====== TASK MATERIAL ======
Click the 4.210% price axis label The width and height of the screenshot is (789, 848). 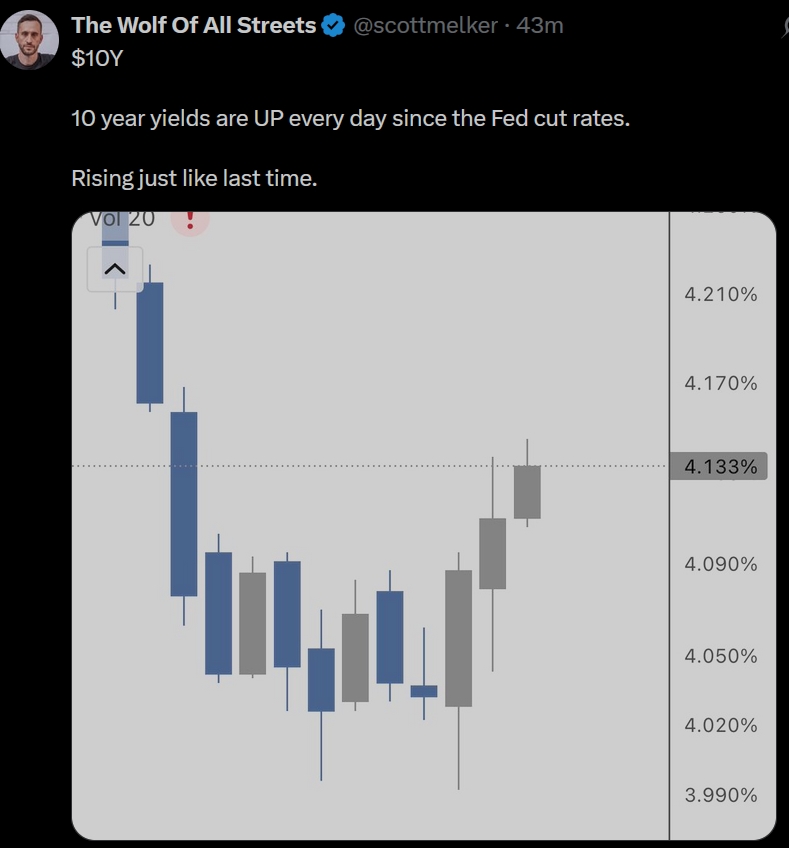coord(720,294)
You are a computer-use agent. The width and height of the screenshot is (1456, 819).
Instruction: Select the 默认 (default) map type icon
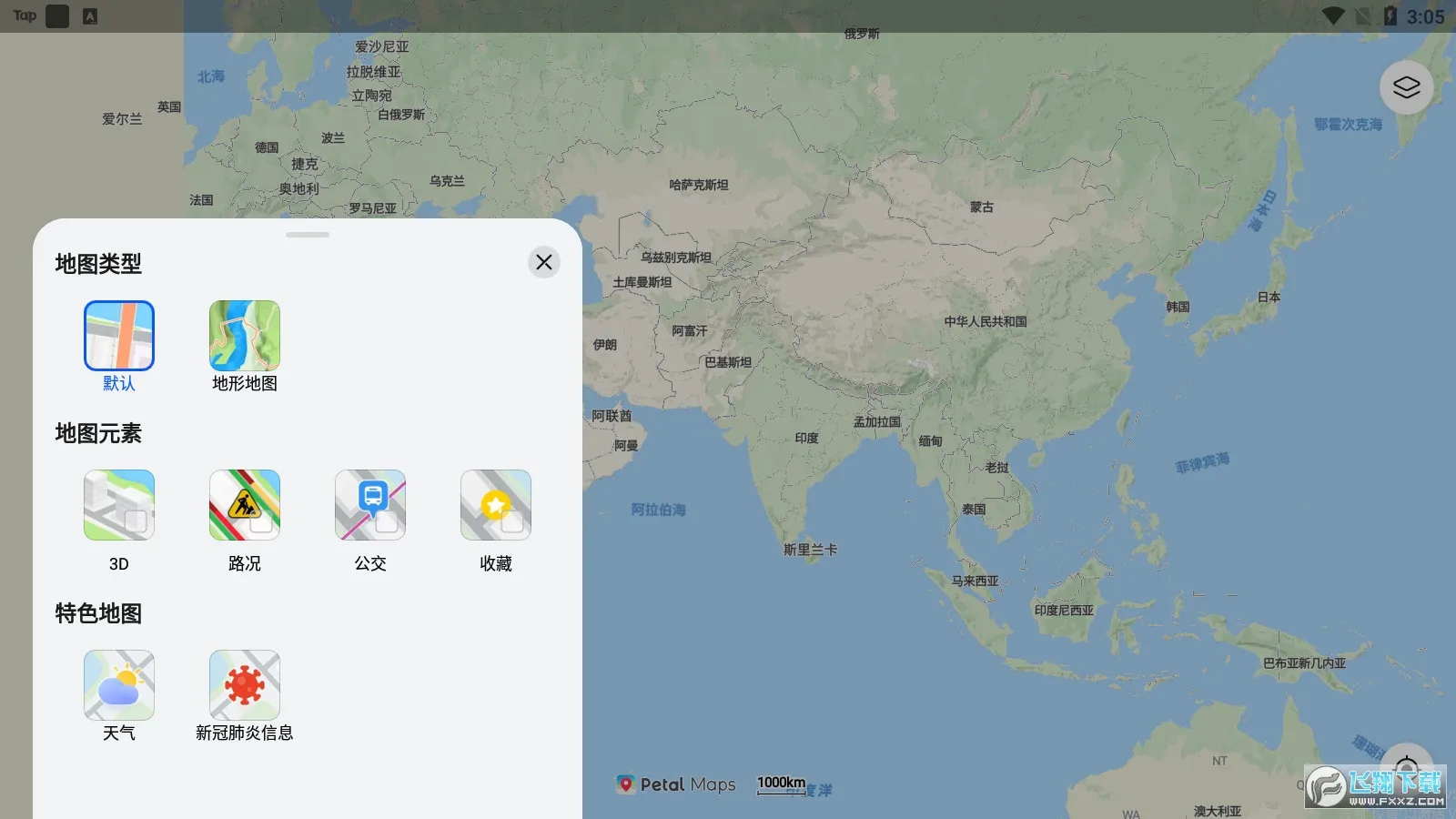(119, 334)
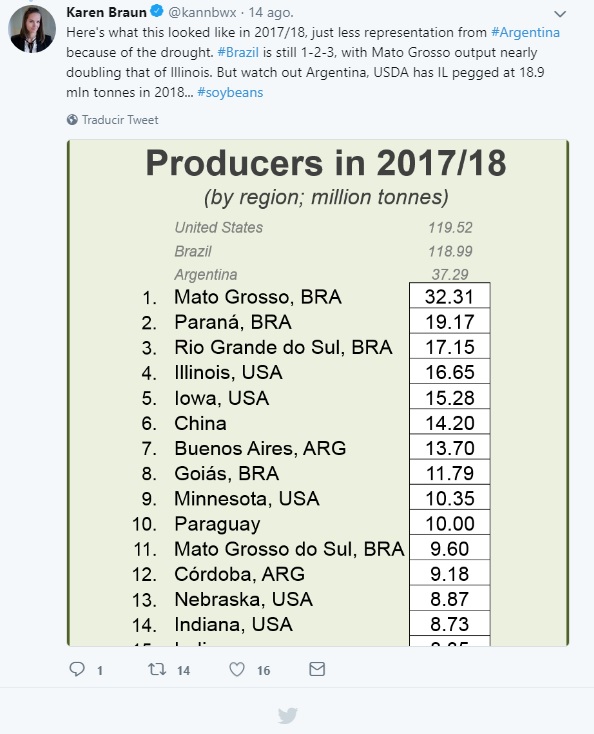Viewport: 594px width, 734px height.
Task: Click the retweet count 14
Action: [183, 670]
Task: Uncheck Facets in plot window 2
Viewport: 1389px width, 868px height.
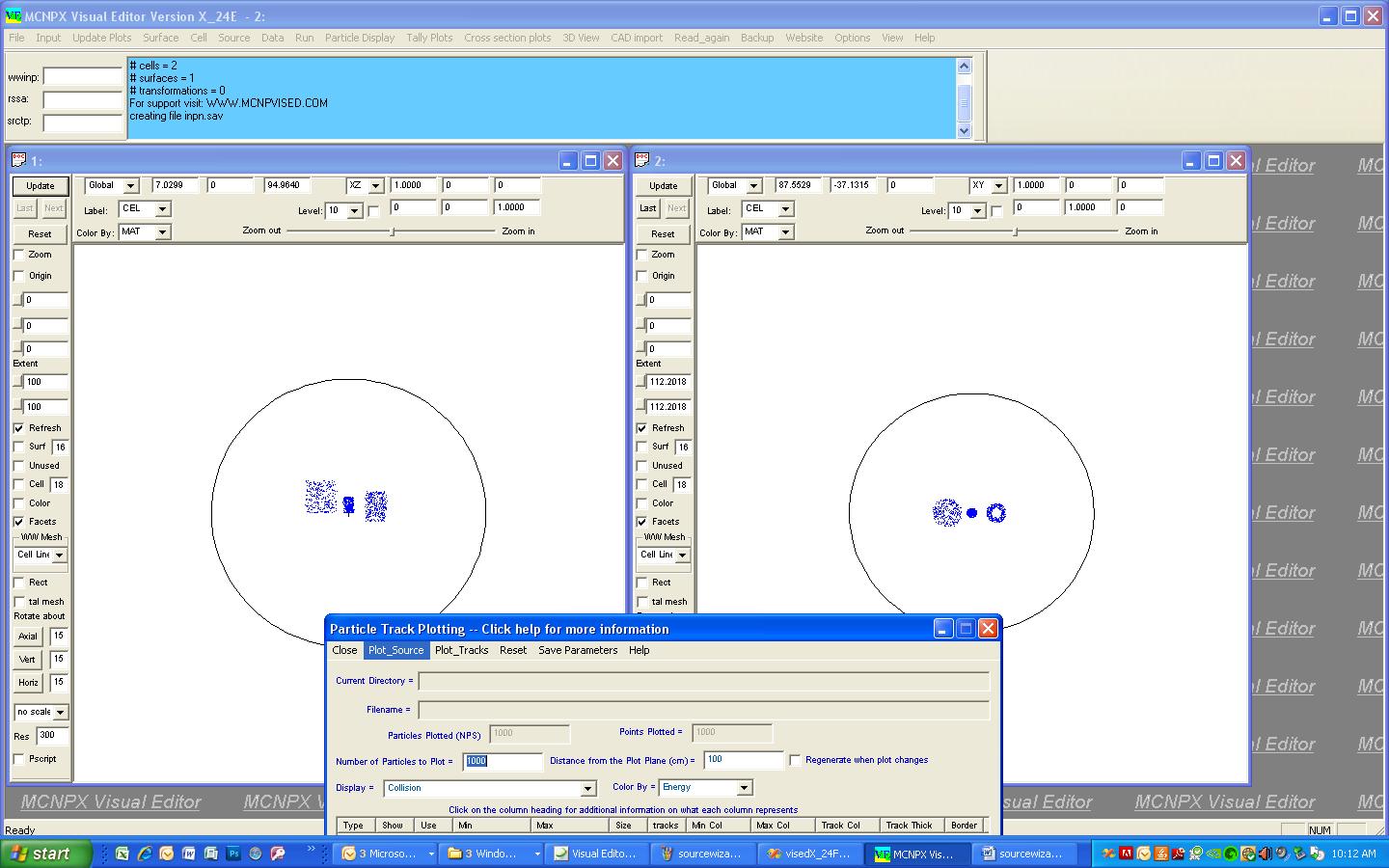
======
**THE TASK:**
Turn the records into a numbered list, beginning with the line that contains "Task: Uncheck Facets in plot window 2" and continuing through the end of the records. Skip any blank lines and leave the pictures out.

**ANSWER TO THE PROBLEM:**
1. Task: Uncheck Facets in plot window 2
2. Viewport: 1389px width, 868px height.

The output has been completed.